- **Dataset entries**
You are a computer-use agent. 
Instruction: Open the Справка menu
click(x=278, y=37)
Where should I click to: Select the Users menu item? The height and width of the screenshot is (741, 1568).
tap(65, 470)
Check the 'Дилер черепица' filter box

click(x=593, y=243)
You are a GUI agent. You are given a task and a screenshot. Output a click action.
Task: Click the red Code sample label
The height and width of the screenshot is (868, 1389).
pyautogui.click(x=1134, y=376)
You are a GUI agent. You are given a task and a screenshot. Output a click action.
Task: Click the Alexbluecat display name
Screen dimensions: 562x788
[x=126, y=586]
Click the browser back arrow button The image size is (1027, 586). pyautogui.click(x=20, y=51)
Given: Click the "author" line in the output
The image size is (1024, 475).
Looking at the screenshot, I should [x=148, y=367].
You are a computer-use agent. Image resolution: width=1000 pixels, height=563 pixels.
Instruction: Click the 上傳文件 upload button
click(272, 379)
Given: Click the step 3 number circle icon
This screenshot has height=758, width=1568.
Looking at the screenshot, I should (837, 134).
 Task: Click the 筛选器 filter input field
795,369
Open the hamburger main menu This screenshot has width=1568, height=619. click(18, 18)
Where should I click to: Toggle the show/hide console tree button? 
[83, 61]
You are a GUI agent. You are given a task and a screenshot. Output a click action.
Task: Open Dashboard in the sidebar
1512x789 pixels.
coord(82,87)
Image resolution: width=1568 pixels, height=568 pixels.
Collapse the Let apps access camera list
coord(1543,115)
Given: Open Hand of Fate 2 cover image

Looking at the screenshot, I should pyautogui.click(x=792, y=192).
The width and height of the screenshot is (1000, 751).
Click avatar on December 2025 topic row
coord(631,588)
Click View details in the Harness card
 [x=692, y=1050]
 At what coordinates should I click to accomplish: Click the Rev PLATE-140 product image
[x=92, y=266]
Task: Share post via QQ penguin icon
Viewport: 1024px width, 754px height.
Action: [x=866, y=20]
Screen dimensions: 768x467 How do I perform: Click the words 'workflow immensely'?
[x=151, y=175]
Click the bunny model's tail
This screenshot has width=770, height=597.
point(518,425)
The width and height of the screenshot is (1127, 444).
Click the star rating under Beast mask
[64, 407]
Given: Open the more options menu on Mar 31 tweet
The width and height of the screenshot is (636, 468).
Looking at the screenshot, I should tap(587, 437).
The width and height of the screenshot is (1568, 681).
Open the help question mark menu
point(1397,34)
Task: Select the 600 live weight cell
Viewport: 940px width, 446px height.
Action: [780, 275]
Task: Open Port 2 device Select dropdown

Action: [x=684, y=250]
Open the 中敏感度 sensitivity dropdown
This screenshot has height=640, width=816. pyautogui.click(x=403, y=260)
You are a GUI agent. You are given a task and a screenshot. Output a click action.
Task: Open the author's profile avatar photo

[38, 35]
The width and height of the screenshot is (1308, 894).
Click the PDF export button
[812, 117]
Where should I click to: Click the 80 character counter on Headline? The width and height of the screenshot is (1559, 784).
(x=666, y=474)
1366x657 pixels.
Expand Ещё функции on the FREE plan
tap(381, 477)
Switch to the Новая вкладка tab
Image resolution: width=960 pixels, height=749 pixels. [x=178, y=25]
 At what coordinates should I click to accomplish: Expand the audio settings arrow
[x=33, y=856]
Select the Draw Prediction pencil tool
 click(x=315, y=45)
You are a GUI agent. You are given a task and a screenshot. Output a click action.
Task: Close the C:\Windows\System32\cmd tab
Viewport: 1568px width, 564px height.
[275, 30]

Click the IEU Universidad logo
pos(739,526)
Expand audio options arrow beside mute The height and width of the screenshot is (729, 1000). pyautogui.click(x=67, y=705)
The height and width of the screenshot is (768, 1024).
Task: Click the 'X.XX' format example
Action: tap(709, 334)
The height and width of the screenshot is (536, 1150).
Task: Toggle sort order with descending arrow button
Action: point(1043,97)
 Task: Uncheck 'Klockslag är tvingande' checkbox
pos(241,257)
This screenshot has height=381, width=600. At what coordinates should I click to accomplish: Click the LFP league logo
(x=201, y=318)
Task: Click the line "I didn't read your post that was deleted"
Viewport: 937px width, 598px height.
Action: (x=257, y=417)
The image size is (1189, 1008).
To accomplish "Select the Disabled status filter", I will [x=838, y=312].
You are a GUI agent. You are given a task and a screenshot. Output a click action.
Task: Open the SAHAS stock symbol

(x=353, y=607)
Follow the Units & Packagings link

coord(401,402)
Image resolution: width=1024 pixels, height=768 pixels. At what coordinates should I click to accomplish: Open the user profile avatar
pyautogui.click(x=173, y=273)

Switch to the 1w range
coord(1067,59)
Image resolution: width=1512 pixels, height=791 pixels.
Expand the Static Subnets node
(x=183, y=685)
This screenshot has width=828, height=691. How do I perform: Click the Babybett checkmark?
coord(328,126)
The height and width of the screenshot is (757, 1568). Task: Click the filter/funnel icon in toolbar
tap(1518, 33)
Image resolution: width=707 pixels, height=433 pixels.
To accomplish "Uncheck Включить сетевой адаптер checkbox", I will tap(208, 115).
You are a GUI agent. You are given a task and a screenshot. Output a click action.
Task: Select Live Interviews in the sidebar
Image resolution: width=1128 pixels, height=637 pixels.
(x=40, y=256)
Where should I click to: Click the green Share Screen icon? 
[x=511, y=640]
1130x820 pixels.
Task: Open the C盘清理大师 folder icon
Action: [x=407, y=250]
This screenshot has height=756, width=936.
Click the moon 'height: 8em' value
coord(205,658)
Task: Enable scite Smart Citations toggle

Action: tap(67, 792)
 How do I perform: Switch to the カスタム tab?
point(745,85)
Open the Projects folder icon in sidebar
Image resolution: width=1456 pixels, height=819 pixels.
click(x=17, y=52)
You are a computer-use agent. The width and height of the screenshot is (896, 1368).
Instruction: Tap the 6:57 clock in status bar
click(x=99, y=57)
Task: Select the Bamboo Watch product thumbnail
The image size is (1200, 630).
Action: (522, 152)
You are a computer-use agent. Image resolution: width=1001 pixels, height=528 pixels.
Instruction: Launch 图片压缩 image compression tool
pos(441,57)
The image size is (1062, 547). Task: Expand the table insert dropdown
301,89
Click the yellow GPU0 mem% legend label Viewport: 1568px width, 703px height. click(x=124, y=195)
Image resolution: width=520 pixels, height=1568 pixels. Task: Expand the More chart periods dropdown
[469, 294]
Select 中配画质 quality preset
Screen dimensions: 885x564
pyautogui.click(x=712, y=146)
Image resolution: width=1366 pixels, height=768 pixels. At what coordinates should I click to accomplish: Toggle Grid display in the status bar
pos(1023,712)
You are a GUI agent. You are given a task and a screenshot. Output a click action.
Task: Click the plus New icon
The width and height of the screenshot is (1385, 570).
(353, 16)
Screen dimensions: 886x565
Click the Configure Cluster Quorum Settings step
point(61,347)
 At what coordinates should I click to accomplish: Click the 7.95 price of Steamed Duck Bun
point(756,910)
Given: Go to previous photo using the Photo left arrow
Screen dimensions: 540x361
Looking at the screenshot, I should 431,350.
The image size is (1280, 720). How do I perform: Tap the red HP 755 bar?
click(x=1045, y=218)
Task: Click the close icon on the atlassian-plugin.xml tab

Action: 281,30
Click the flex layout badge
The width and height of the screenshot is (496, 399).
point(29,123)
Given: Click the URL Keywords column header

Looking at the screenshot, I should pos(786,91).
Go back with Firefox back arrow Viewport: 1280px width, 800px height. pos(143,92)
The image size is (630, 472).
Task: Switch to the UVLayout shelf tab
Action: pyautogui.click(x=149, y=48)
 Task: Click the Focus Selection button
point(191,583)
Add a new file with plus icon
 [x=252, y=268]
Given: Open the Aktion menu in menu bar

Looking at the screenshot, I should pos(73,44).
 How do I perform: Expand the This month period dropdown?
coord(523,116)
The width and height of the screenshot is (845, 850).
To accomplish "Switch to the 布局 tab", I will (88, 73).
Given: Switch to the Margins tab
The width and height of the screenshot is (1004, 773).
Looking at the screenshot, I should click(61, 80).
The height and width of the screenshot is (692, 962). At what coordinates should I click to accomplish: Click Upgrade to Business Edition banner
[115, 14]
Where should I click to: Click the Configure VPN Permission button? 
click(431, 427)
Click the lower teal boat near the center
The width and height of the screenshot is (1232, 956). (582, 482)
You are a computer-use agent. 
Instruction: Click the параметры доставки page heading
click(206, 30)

- **What to do**
Output only an exact transcription of the lines above from the one with "Task: Close the C:\Windows\System32\cmd tab" up to and including the one with "Task: Click the line".

- **Finished exercise**
Task: Close the C:\Windows\System32\cmd tab
Viewport: 1568px width, 564px height.
[275, 30]

Click the IEU Universidad logo
pos(739,526)
Expand audio options arrow beside mute The height and width of the screenshot is (729, 1000). pyautogui.click(x=67, y=705)
The height and width of the screenshot is (768, 1024).
Task: Click the 'X.XX' format example
Action: tap(709, 334)
The height and width of the screenshot is (536, 1150).
Task: Toggle sort order with descending arrow button
Action: point(1043,97)
 Task: Uncheck 'Klockslag är tvingande' checkbox
pos(241,257)
This screenshot has height=381, width=600. At what coordinates should I click to accomplish: Click the LFP league logo
(x=201, y=318)
Task: Click the line "I didn't read your post that was deleted"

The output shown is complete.